START Records provided

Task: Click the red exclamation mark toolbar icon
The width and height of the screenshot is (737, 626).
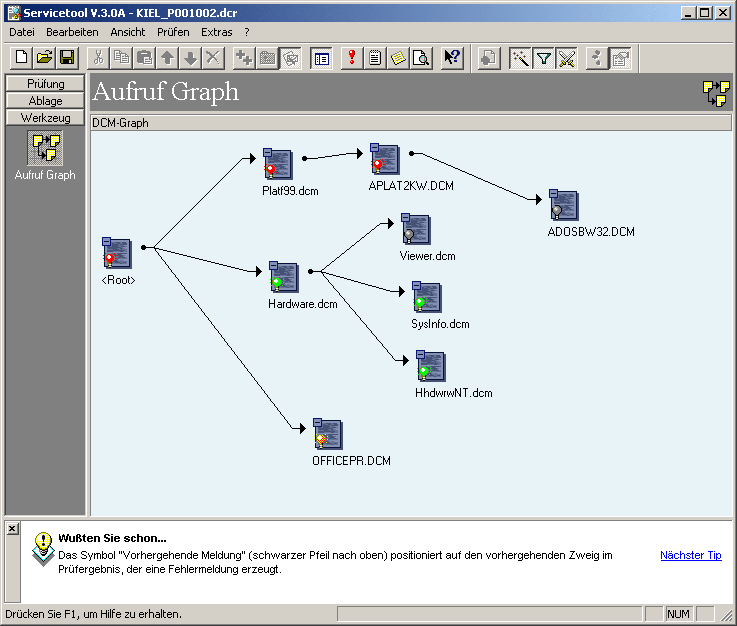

END Records provided
START Records provided

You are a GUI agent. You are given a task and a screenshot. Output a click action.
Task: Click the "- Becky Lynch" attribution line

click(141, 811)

END Records provided

* Problem to work on *
Reproduce, word for word and in full, only the lines above that start at the line with "Task: Click the red" and run through the line with "The width and", both ends included.

* Answer for this exercise *
Task: Click the red exclamation mark toolbar icon
The width and height of the screenshot is (737, 626).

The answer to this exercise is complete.